Photo by Bea Bautista | Collage by Camille Joy Galardo

Have you been getting in touch with your bad side?

Okay, not bad bad—the kind of bad that doesn’t mind breaking a few rules here and there if it leads to a better outcome. But the kind that actively works for what they want and takes initiative because they think—rather, they know—that they’re more than competent enough for the task. And no, they’re probably not going to end up listening to anyone.

The ordinary person would dub them as jerks (well, they’re kind of right) but underneath the cocky attitude and frequent disobedience lie their out-of-the-box way of thinking, and the undeniable ability to perform. Are you one of them? Probably not. Just close this page and live your thrill-less life, you shy, shy sheeple.

It’s swell to rebel

That was a bit much, but if you’re still reading this, then it means you’re a bit of a rebel too. It’s a start, but the real deal has much more to offer.
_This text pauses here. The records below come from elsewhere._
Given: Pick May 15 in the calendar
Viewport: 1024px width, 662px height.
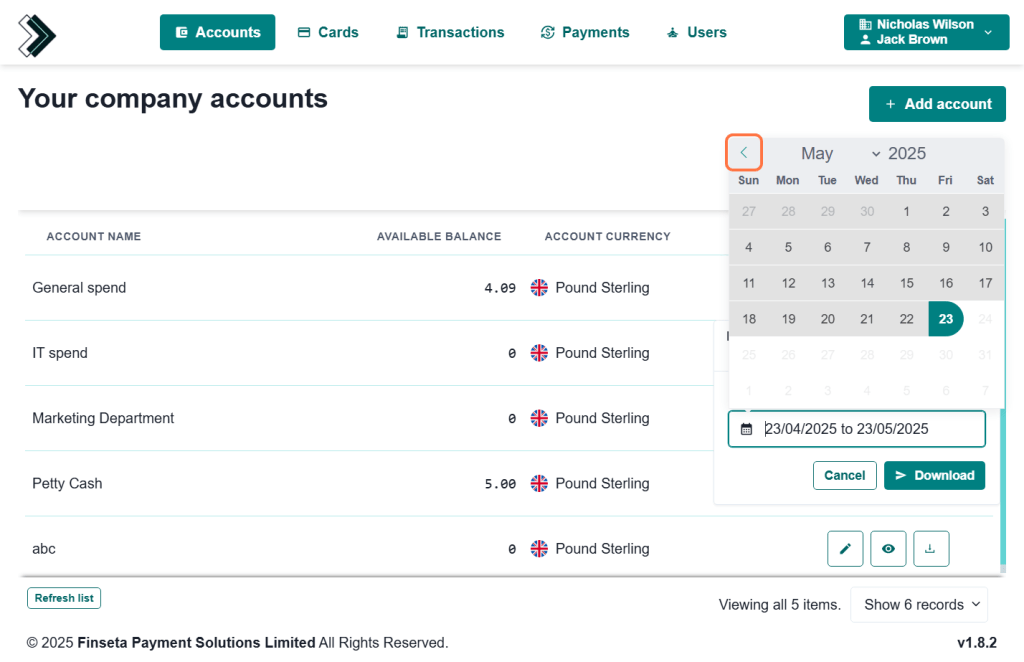Looking at the screenshot, I should 906,283.
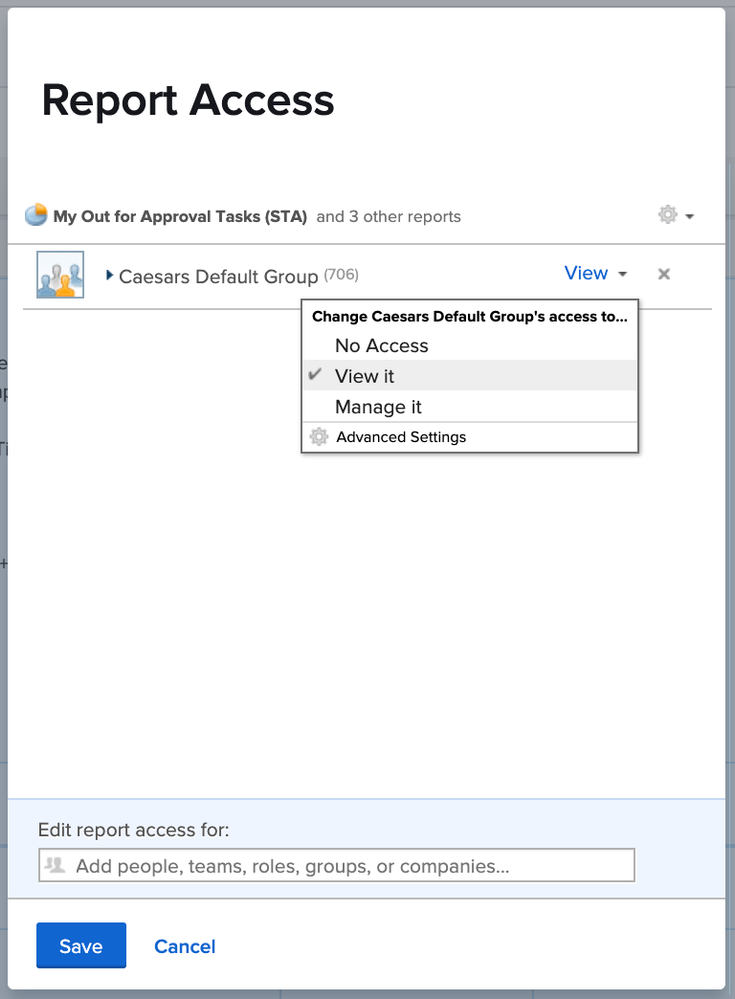Viewport: 735px width, 999px height.
Task: Open the gear settings icon at top right
Action: coord(667,215)
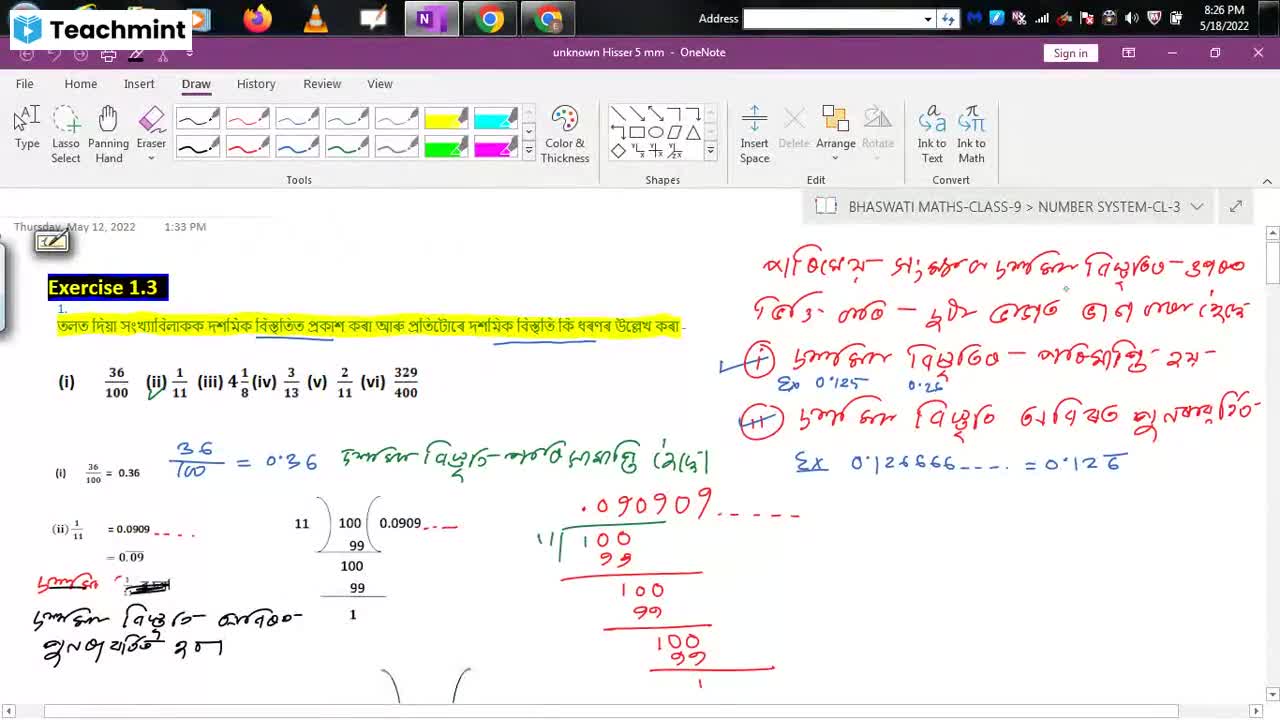
Task: Click the Arrange icon in Edit group
Action: tap(836, 125)
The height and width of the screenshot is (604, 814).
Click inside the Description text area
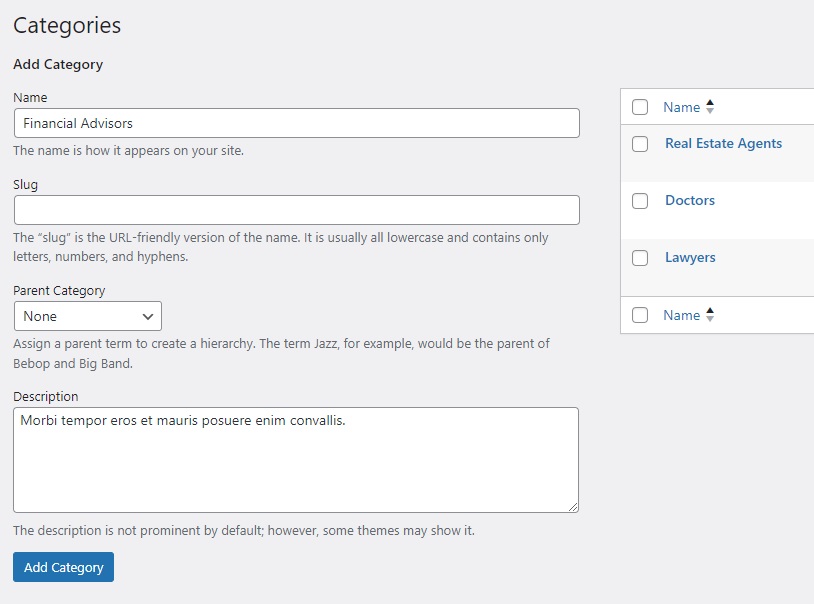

In the article Using Rebel Talent to combat workplace conformity, rebelsare referred as people who “aren’t afraid of expressing their authentic selves, pushing against the status quo, and embracing multiple perspectives which ultimately benefits the organization.” They are believed to be more likely admired by their peers because apart from being genuine, they also tend to inspire creativity and innovation among others. Adding in a couple of other cool traits, this sums up just about everything you need to know about the “ideal” rebels.
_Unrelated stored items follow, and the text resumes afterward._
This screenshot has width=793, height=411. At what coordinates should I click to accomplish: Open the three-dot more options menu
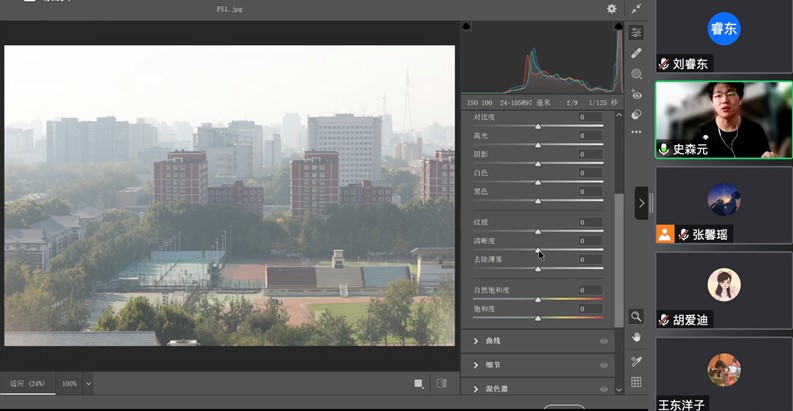pos(636,132)
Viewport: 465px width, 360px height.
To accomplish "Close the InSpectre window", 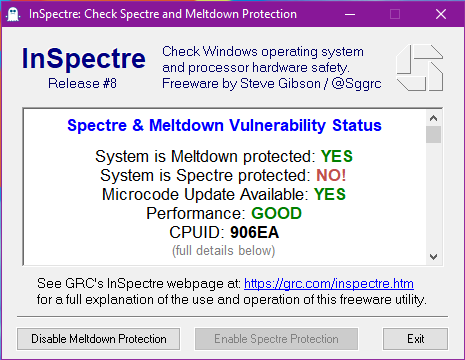I will coord(441,14).
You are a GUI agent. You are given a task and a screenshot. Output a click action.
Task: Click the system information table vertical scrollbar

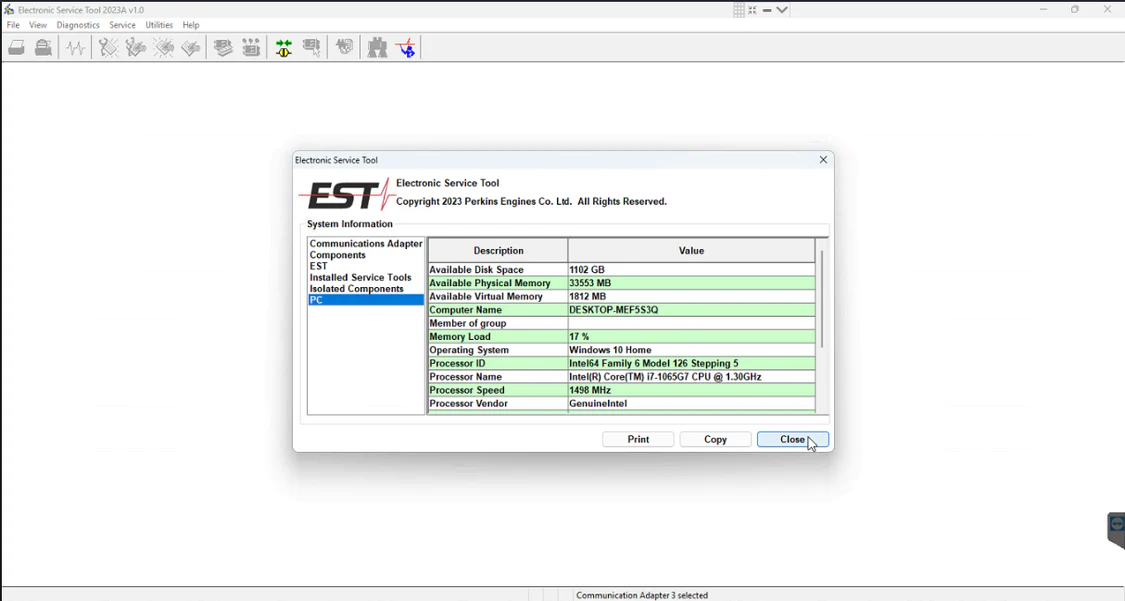(822, 300)
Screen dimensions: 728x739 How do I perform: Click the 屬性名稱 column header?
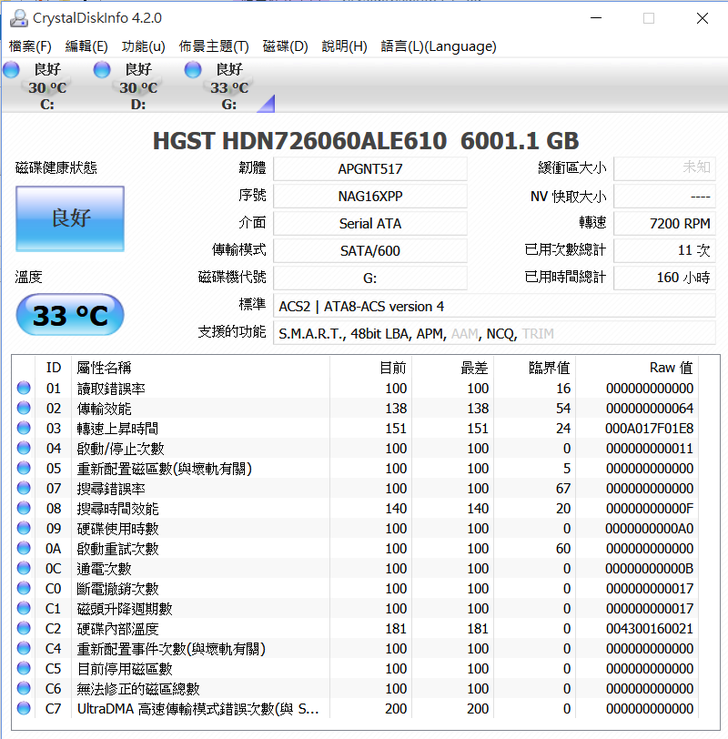[104, 367]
But of course, there are those who chose the thug life, and the thug life ended up not choosing them. Lois Kelly and Carmen Medina, co-authors of Rebels at Work: A Handbook for Leading Change from Within made a chart in their book that separates the traits of good and bad rebels. The former are known to be optimistic, mission-focused, and passionate, which are all nice to see in someone who can be a little hard to handle. The latter? They’re usually pessimists, complainers, and always the first ones to start pointing fingers. Needless to say, they’re not exactly achievers.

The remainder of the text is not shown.